Собралось общество. Хозяйка блистала. Вечер прошел великолепно. Прекрасно приготовленные блюда. Интеллигентные люди. Шампанское. Уже под занавес я плюхнулся на диван. Рядом стоял журнальный столик, на котором были разложены модные журналы «Вог», «Базар» и еще что-то. В соответствии с моими рекомендациями окружать себя красивыми вещами и артефактами успешной жизни.
Я взял в руки «Вог» и, пролистав рекламу, остановился на ярком фото какого-то парфюма. На фото была актриса Джоди Фостер. Это я потом узнал. Подписи с именем не было. А в голливудских актрисах я не силен. Рядом сидел Володя…
– Вот, Володя, – говорю я ему. Небольшая доза алкоголя придавала мне куража. – Видишь вот эту девушку?
– Вижу, – ответил он.
– Сможешь ее материализовать – испытание прошел. Значит, ты обрел сверхспособности.
– Правда? – обрадовался он. Взял журнал и стал долго смотреть на фотографию. – Симпатичная девушка, кто она?
– Понятия не имею, – пожал плечами я.

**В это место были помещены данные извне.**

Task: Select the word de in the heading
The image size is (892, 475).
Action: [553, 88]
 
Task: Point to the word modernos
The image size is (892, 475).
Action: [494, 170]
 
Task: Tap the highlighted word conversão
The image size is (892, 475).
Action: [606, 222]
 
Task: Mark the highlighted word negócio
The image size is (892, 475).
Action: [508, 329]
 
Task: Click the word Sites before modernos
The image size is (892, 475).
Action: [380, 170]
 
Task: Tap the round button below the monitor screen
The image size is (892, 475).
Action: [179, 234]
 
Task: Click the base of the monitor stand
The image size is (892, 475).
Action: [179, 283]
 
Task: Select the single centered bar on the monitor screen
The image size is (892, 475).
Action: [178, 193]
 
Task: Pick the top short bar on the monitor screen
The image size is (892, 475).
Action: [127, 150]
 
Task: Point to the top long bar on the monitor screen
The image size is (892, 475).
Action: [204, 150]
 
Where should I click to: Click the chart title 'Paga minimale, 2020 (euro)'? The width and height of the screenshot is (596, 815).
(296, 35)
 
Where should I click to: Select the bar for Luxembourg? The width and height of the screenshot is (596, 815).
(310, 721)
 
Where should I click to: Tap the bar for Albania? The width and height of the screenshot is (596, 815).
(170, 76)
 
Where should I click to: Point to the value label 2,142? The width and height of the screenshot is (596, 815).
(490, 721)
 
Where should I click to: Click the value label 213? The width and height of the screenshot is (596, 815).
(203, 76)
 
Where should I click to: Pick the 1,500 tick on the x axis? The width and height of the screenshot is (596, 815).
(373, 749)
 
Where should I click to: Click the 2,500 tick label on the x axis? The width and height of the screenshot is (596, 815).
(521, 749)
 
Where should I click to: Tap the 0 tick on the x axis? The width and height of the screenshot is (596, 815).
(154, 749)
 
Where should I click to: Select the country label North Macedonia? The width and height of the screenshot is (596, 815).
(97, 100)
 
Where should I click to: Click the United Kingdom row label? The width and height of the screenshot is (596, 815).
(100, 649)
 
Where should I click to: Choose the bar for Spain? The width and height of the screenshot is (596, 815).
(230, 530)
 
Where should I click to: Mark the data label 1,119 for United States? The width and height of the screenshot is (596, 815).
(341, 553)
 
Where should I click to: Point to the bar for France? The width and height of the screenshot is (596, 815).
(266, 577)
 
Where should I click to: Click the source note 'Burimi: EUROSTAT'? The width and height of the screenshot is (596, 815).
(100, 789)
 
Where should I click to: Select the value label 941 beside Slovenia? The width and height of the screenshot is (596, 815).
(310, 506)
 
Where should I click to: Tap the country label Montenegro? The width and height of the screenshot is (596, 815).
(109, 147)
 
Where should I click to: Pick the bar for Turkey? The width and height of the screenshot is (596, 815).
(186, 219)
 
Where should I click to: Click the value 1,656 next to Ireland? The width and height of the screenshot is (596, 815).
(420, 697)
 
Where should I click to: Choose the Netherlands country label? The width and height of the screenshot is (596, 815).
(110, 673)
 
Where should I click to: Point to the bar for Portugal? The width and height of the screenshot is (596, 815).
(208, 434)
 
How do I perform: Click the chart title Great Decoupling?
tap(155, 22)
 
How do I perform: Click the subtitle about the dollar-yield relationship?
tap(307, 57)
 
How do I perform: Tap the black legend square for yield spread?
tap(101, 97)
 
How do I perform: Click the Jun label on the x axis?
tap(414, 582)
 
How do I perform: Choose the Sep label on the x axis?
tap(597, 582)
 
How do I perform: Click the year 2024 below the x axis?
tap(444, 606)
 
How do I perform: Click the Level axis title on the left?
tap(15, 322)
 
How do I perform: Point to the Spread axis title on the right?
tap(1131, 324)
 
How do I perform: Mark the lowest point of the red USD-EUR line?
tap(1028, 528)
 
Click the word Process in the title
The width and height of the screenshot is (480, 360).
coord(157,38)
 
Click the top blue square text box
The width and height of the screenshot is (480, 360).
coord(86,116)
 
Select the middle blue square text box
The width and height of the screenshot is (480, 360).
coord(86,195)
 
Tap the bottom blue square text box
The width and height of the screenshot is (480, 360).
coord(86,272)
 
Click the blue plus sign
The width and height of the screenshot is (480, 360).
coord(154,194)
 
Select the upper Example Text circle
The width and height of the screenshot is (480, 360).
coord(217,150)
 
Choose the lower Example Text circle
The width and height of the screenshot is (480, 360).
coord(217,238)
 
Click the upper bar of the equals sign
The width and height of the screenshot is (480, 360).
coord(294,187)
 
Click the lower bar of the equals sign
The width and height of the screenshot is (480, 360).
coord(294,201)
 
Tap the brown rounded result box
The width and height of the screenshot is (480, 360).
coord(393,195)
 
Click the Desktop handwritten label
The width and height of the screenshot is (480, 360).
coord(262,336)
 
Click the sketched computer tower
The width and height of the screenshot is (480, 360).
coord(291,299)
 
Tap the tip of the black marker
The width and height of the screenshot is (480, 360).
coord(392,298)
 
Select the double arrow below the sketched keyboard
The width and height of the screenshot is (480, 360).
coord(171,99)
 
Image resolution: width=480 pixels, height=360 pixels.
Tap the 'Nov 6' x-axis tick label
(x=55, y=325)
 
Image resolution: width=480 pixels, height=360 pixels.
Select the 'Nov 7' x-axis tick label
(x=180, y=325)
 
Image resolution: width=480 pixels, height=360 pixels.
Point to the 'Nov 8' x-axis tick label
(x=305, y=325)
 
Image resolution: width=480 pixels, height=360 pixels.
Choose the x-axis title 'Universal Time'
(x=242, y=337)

Владимир взял журнал и ушел с вечеринки.
Через некоторое время я узнал, что он сделал увеличенную копию этой фотографии и наклеил на стену в своей спальне. Об этом мне рассказала его знакомая, также одна из моих учениц, бывавшая у него.

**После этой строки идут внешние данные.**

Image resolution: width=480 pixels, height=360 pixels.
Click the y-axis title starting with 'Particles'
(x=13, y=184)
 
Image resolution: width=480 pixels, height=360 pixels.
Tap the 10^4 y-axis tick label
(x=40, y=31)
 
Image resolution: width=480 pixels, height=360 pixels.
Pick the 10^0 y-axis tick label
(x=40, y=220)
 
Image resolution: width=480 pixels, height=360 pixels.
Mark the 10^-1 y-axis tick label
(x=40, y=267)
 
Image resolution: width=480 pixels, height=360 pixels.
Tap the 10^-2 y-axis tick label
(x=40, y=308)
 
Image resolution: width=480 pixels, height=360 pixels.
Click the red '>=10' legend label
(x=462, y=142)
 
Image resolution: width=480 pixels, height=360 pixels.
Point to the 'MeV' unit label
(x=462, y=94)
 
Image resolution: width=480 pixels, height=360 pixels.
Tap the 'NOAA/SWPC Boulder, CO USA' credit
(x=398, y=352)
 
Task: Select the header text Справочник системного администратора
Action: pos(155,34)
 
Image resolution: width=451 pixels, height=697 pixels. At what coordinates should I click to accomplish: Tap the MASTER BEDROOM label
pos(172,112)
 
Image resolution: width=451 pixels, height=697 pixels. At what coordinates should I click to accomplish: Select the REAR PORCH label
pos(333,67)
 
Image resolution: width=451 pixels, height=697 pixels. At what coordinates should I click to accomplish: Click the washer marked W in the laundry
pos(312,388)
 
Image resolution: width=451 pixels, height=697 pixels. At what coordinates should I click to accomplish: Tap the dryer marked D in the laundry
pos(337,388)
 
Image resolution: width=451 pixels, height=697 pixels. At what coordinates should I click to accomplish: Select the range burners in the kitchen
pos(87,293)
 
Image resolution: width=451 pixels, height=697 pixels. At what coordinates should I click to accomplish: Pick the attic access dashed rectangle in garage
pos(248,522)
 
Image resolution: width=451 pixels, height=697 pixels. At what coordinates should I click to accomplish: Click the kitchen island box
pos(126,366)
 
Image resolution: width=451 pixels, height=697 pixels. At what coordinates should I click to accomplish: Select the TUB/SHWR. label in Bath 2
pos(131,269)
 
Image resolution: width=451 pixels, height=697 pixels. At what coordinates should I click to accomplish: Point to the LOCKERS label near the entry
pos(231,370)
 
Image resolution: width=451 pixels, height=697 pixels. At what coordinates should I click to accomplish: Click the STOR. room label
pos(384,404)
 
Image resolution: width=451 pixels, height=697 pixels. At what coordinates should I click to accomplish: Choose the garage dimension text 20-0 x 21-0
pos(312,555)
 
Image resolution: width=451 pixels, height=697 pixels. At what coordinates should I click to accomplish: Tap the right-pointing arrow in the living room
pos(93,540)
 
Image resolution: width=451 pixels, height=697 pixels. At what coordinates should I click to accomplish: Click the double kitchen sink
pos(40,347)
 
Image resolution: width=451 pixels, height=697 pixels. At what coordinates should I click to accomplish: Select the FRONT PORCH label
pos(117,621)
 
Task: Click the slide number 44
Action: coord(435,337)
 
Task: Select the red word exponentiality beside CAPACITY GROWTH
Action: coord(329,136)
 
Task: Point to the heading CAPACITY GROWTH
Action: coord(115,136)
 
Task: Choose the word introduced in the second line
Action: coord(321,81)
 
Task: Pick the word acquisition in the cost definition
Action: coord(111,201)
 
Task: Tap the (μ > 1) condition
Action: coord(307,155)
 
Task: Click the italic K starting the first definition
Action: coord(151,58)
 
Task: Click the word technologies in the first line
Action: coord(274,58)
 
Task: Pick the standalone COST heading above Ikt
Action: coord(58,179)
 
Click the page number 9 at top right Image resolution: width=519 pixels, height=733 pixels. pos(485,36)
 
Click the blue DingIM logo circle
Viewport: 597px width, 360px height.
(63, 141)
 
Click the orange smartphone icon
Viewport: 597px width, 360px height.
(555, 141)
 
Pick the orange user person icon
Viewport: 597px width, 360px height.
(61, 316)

Больше Владимир не докучал мне своими просьбами. Пора было прощаться с Энском…
Я провел последнее занятие в Клубе, а после него накрыли большой длинный стол. Женщины принесли разные вкусности, я закупил ящик шампанского, ящик водки для мужичков и два ящика красного и белого вина. Так что, если что, догонять меня было бы некому. Все хвалили меня и благодарили. После третьей всплакнули:
– Ну почему вы нас покидаете!
– Я бы с удовольствием остался, но вызывают на Мальту, читать лекции в масонском университете, – с сожалением отвечал я.

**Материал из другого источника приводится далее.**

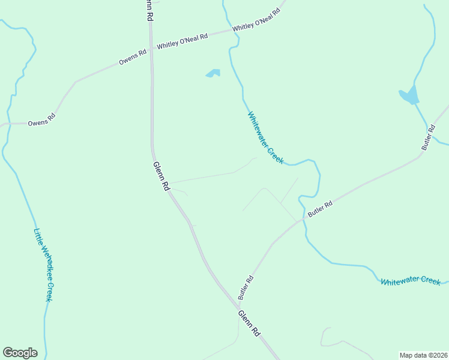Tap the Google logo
coord(20,353)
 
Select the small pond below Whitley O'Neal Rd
coord(213,74)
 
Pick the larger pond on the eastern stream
coord(409,95)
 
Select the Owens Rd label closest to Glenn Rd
coord(133,58)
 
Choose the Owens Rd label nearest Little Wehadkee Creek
coord(41,120)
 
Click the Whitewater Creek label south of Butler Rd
coord(411,281)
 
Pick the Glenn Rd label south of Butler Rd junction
coord(249,323)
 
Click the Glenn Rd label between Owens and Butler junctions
coord(161,176)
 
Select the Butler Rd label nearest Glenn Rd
coord(246,287)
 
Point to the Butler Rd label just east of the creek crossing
coord(320,209)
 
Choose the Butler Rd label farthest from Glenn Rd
coord(427,137)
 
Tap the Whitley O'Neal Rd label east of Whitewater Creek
coord(256,20)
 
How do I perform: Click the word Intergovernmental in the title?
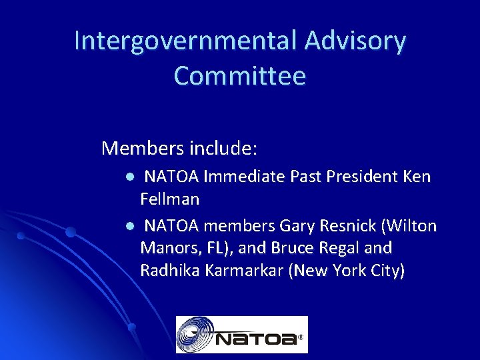186,41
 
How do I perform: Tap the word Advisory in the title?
355,41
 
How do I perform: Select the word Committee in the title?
240,76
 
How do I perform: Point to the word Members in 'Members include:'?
142,148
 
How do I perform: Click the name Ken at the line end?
417,177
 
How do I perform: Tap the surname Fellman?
170,199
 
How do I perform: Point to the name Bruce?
292,249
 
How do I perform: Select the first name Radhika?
169,271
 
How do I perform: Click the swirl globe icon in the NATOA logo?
195,334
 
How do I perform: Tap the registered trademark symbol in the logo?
301,338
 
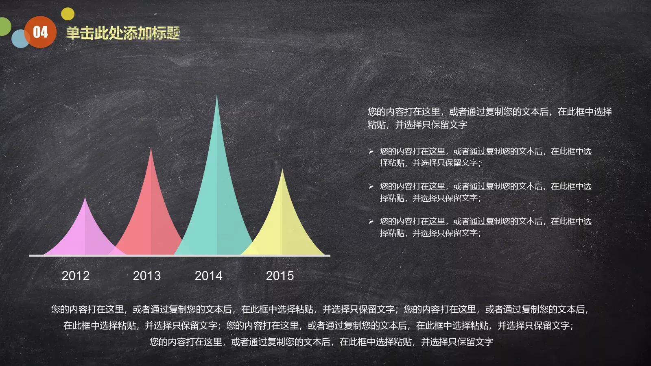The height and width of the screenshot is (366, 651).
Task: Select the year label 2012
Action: pos(76,276)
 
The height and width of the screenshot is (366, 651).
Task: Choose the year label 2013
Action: pos(147,276)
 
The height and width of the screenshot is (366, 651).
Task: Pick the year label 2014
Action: pos(209,276)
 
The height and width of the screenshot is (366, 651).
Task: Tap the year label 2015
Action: pos(280,276)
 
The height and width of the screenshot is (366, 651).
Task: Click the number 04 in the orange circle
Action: pos(40,32)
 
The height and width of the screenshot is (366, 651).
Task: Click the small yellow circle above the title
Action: pos(68,14)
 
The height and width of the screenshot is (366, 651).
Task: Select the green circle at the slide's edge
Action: pos(4,26)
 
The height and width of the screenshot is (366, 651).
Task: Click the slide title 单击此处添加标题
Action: pos(123,33)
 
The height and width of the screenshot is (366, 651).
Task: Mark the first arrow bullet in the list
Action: pos(371,151)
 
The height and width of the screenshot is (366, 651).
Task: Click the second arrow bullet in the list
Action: pos(371,186)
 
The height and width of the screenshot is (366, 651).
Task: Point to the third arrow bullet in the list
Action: pos(371,221)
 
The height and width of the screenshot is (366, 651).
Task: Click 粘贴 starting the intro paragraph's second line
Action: pos(377,125)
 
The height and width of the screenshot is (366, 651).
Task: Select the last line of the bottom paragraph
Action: pos(321,342)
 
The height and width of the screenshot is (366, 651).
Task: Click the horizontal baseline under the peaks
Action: pos(179,255)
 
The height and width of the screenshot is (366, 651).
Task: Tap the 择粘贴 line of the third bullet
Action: pos(430,233)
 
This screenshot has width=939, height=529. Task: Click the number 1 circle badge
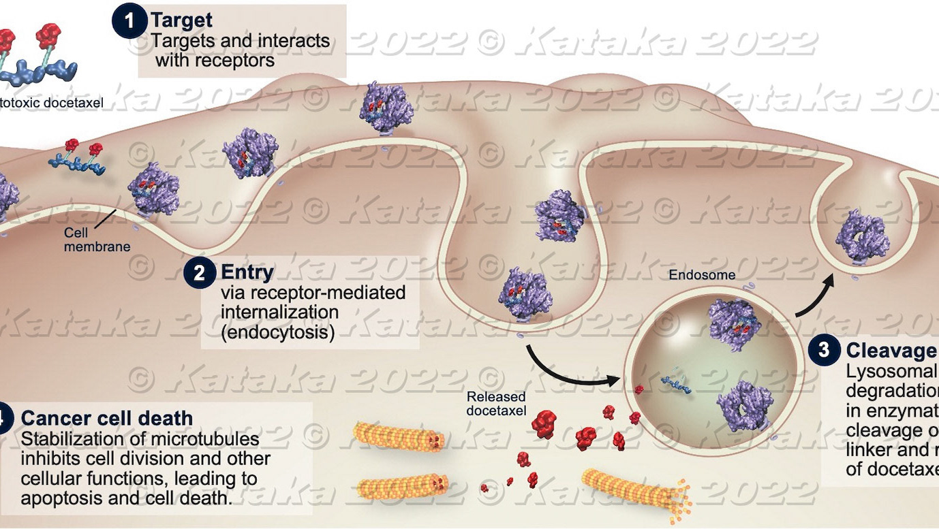click(x=129, y=22)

Простились тепло. В моем портфеле было пятьсот тысяч за полгода. Можно было поехать на Кавказ, подлечиться…
Мой знакомый умолк. Видимо, пары алкоголя уже начинали затуманивать сознание.
– Пойдемте, мой друг, – сказал я. – Я провожу вас до метро.
Тут он очнулся.
– Но вы не представляете… Каково было мое удив… удив… удивление. Когда я встретил… на следующий год… осенью… я подрабатывал гидом возле Атриума. На Манежной площади. Вдруг слышу крик: «Профессор!» Ну, думаю, мало ли. Но! Кричали мне… И ничего хорошего это не предвещало. Я, не оглядываясь, решил потихоньку улизнуть. Сделал вид, что не слышу. Тут подбегает ко мне молодой человек. Кто бы вы думали? Владимир! Только уже без детской челки, прилично одетый… И сильно хватает меня за плечо…
– Профессор, Учитель! Дорогой мой, здравствуйте! Здравствуйте! Какая встреча! Вот неожиданность! – И Володя долго меня сжимал своими атлетическими тисками…
– Владимир, ты? – Пришлось мне «вспомнить» его. – Какая жалость! А я как раз сегодня… улетаю… в Нью-Йорк… на симпозиум… Даже поболтать нет времени.
– Павел Аркадьевич, подождите, подождите секунду…
Потом он крикнул:
– Ленка, Ленка, иди сюда скорее, я тебя с Учителем познакомлю! Вот это моя Ленка, – приобнял он стройную девушку.
– Лен, познакомься! Это Павел Аркадиевич! Мой Учитель! Я тебе про него много рассказывал. Этот человек изменил мою жизнь!
– И мою, – мягко сказала Ленка. Она улыбнулась мне голливудской улыбкой и пожала руку.
У меня отвисла челюсть. Передо мной стояла Джоди Фостер! С фотографии! Только живая. То же лицо, те же глаза с хитринкой, тот же остренький носик, те же веснушки, та же улыбка, даже… та же умная морщинка на лбу.
Мне стало жутко… не по себе…
– Пойдем, Аркадич, я провожу тебя, – сказал я, беря его под руку.